● **Task statement**
Reproduce each of the records below verbatim, omitting the pictures from your answer.

########################################

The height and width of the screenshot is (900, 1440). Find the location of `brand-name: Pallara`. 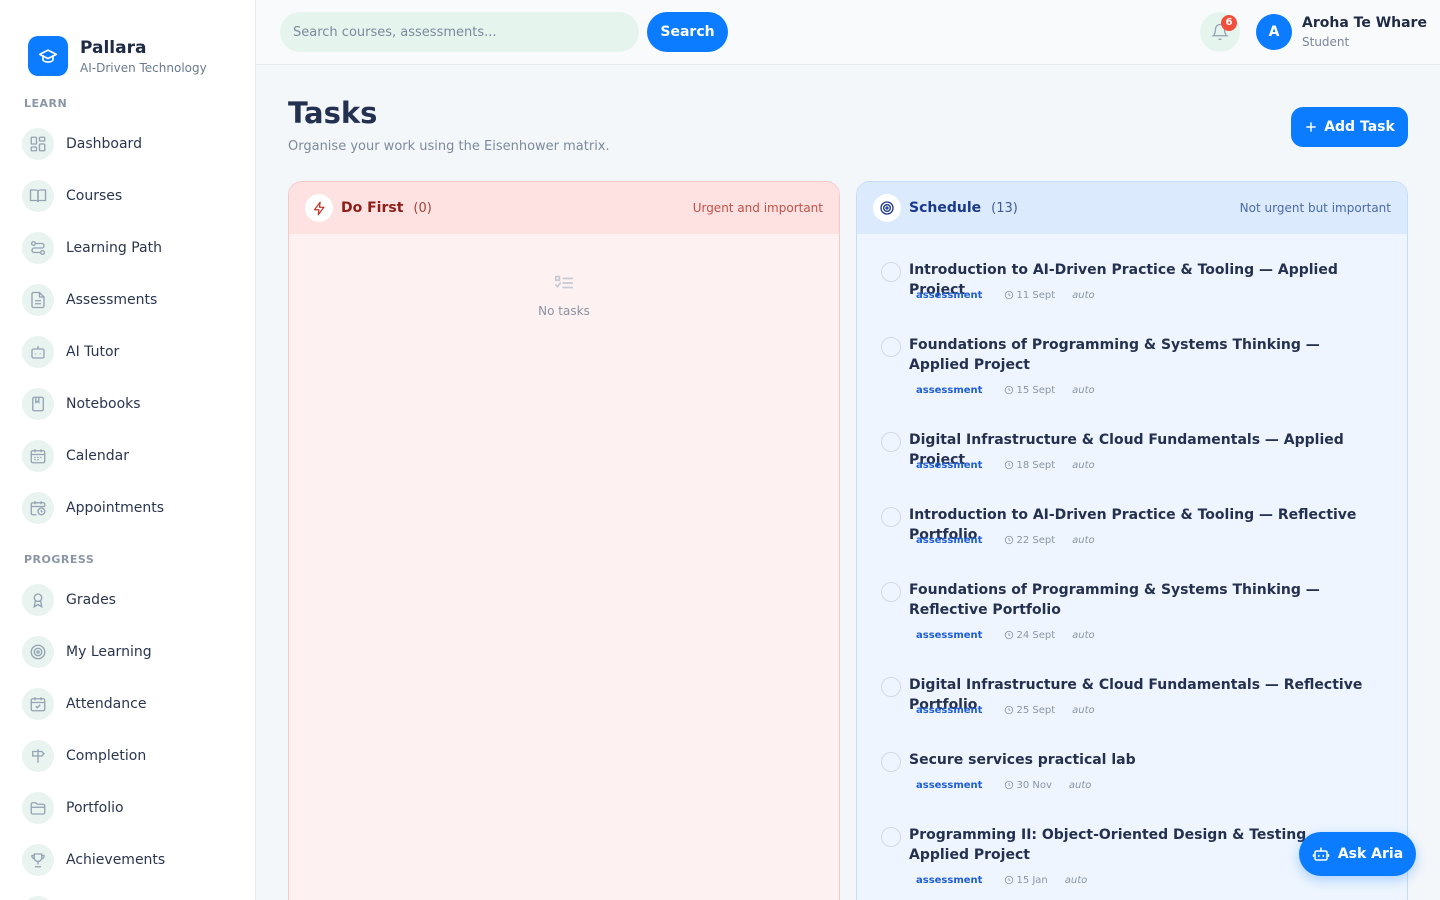

brand-name: Pallara is located at coordinates (114, 48).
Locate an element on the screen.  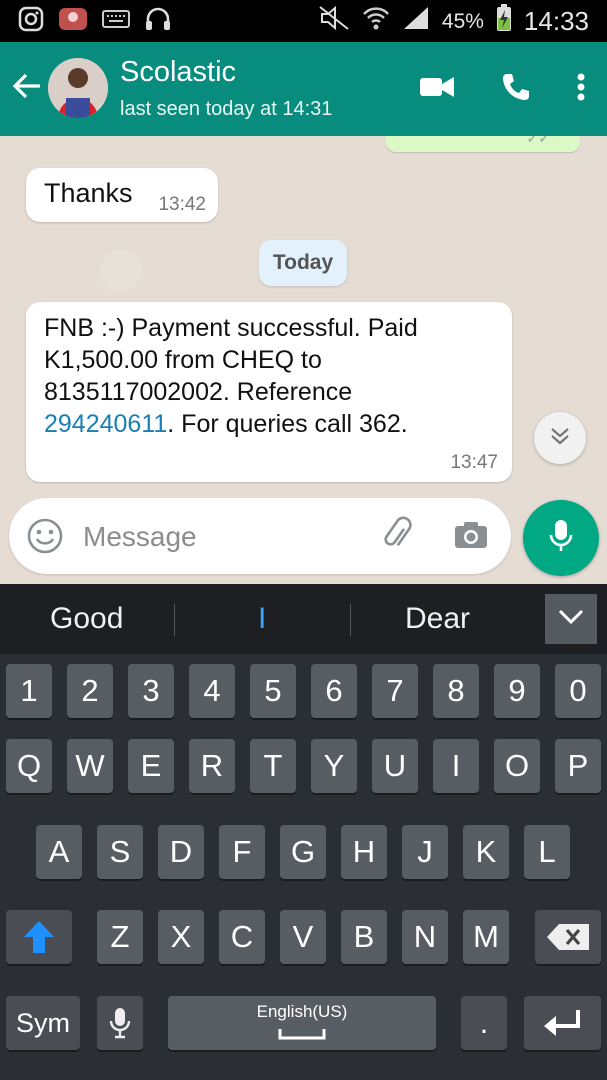
language-label: English(US) is located at coordinates (302, 1012).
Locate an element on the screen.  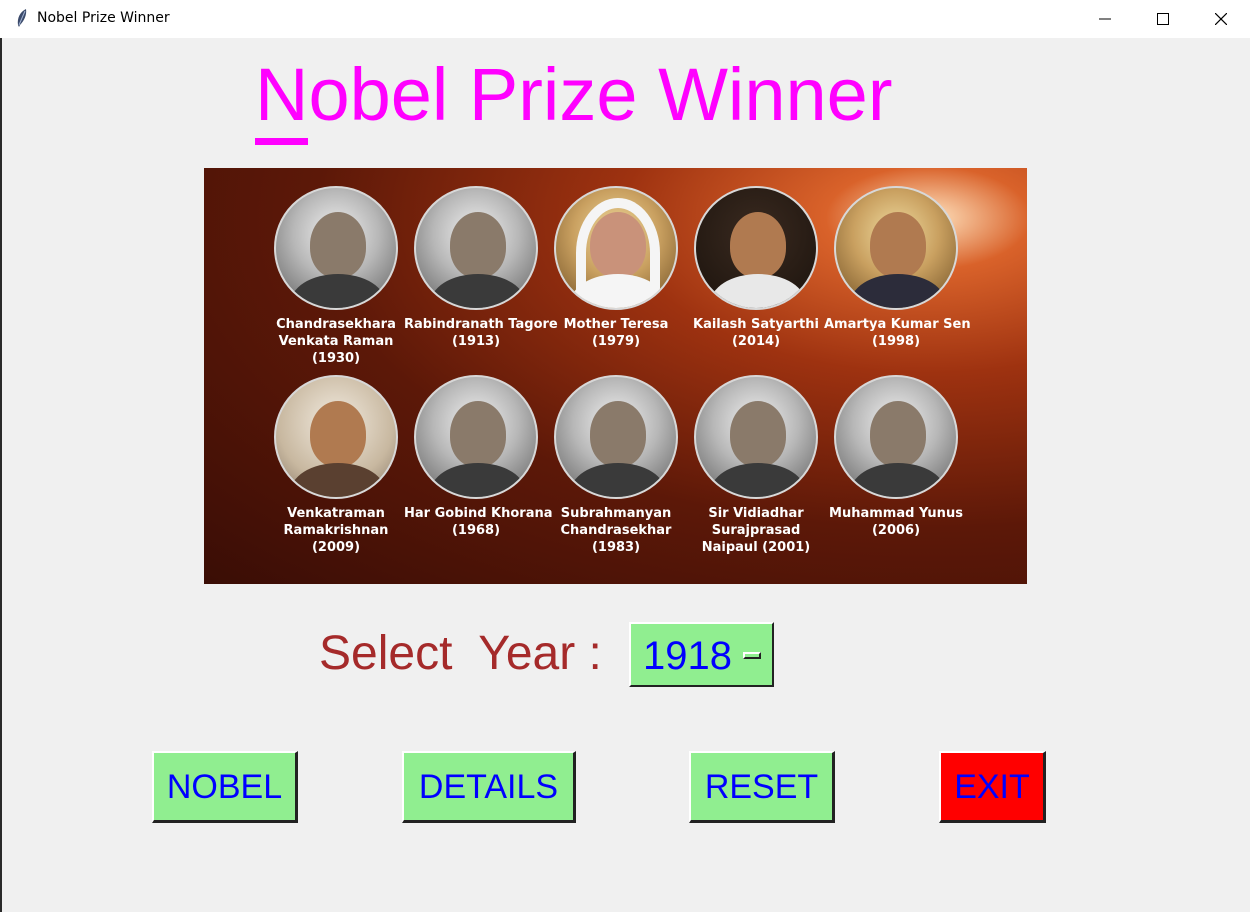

########################################

● **Exercise output**
The height and width of the screenshot is (900, 1440). Find the location of `brand-name: Pallara`. 

brand-name: Pallara is located at coordinates (114, 48).
Locate an element on the screen.  
language-label: English(US) is located at coordinates (302, 1012).
Locate an element on the screen.  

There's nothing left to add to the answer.